Historic house in Minnesota, United States

The Bonde Farmhouse is a historic farmhouse located in Wheeling Township in Rice County, Minnesota, United States, approximately 1 mi from Nerstrand. The private home was placed on the National Register of Historic Places (NRHP) on April 6, 1982. The farmhouse is significant both for its association with a prominent Norwegian immigrant family as well as its local limestone construction and outstanding integrity.

==Structure==
The Bonde Farmhouse is located off County Road 27 and Minnesota State Highway 246, just outside the town of Nerstrand. The building's siting on a hilltop location, alongside its stone masonry construction, make it a focal point for the farmstead and landmark in the area. The 2 1/2-story house is constructed of Nerstrand and Faribault limestone and its two sections form an L-shape. All windows and door opening on the west (front) side of the north ell are located below the central cabled roof while wider spaces are located between other openings. The two-over-two windows have stone sills and lintels. Small, slightly arched windows are centered in the gable ends. The front porch features turned posts, turned brackets and spindles along the porch frieze and is topped by a metal railing; it extends across the west side of the north ell. In 1960 a basement garage and 1-story addition were added to the rear of the building.

Four of the farm buildings located near the house comprise the core of structures built by Tosten Bonde during the 1870s and 1880s; Bonde's journal recorded the construction dates. These structures include a gambrel-roofed barn, built in 1870 and remodeled at the turn of the 20th century; an 1883 machine shed that was later turned to a garage; an 1886 granary; and an 1887 milk house. These buildings were included in the original nomination to the NRHP.

==History and significance==

The site was originally homesteaded by Einer Bonde, who emigrated from Norway with his family in 1854 to farm in the Midwest. After a year in Iowa, in 1855 the family settled among the loosely organized Norwegian settlers in Wheeling Township. Einer's son Tosten acquired the farm in 1865 and built the large farmhouse in 1875, the same year his father, Einer died. Tosten Bonde kept thorough records of farm statistics, building improvements and family and local notes in a journal he kept in the 1880s. Tosten Bonde was a successful farmer and figured prominently in the history of the Norwegian community centered on Nerstrand. He founded the Wheeling Mutual Insurance Company in 1876 and served in the Minnesota State Legislature for two terms as a Representative and two terms as a State Senator.
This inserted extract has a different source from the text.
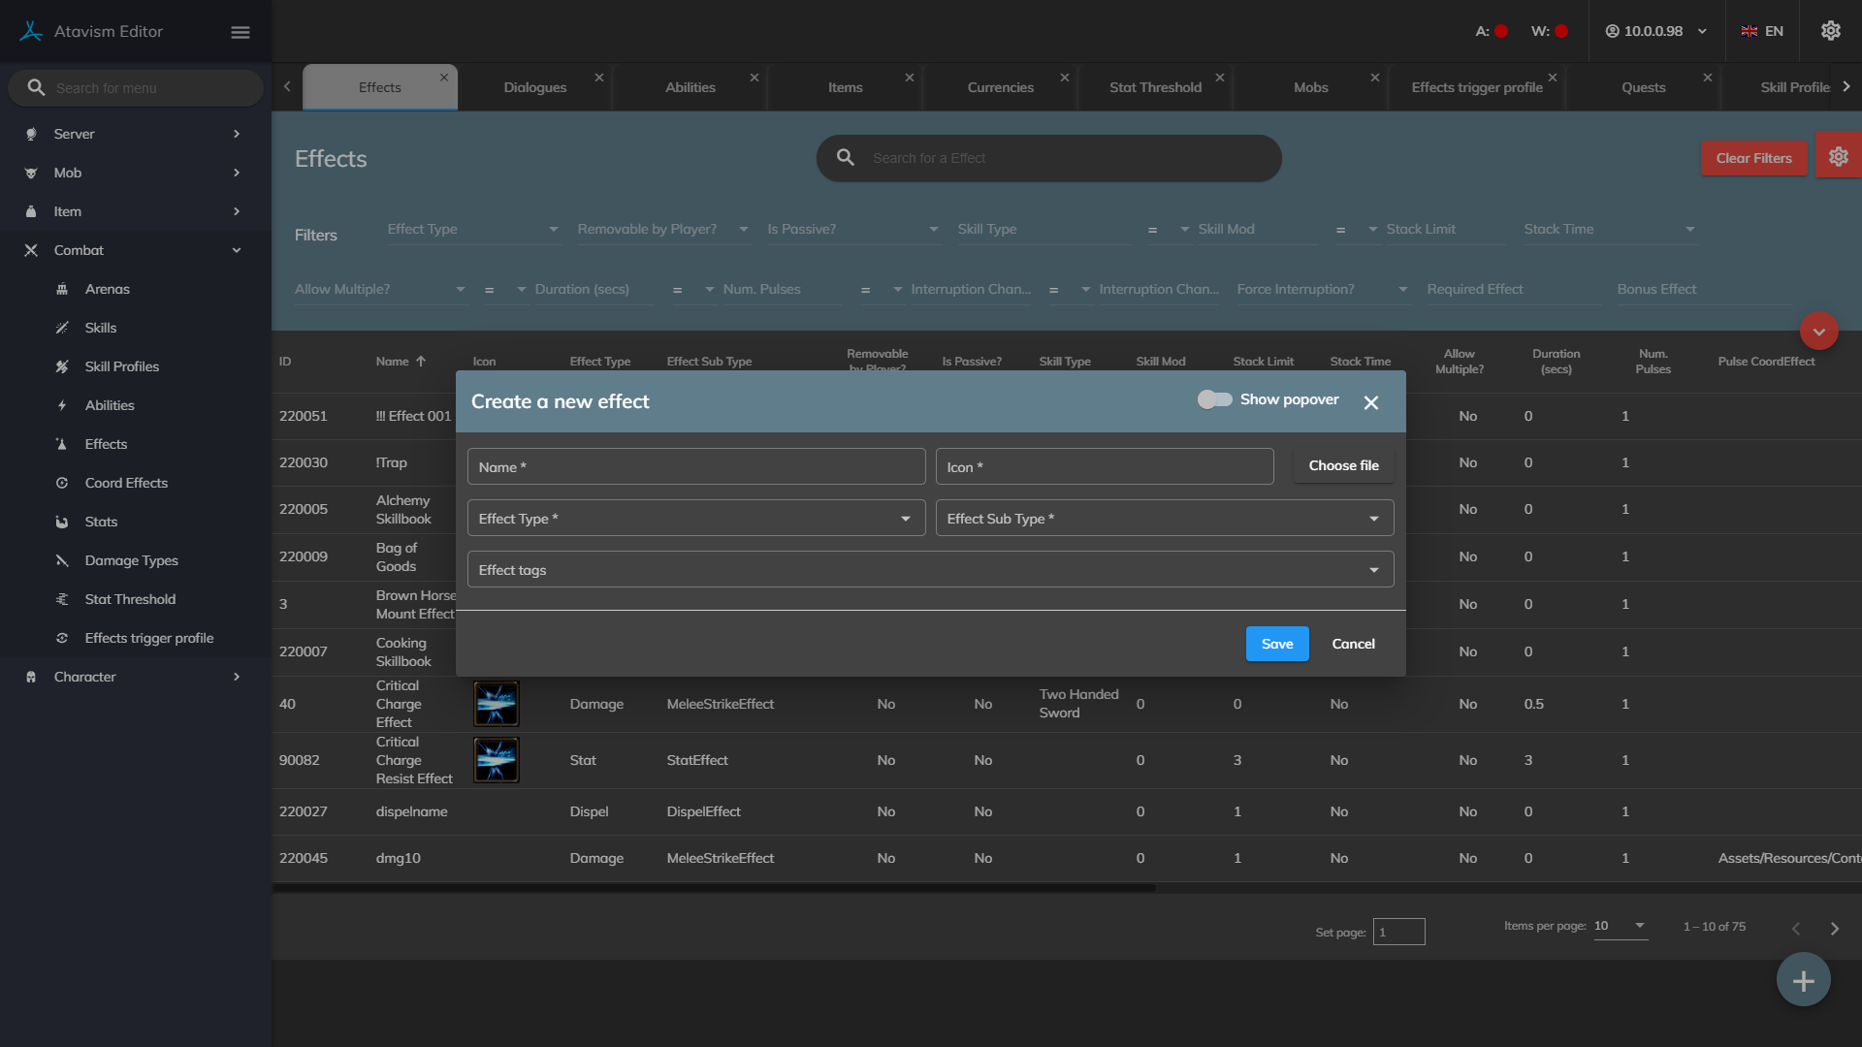This screenshot has width=1862, height=1047.
Task: Click the Critical Charge Effect icon thumbnail
Action: tap(496, 704)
The Bonde Farmhouse reflects the success of early Norwegian farmers who cleared and farmed the land of the area. The area surrounding Nerstrand and Wheeling Township became a close-knit Norwegian American community. At the time of its listing on the NRHP, Bonde family descendants still headed the Wheeling Mutual Insurance Company, farmed the original homestead and resided in the stone house.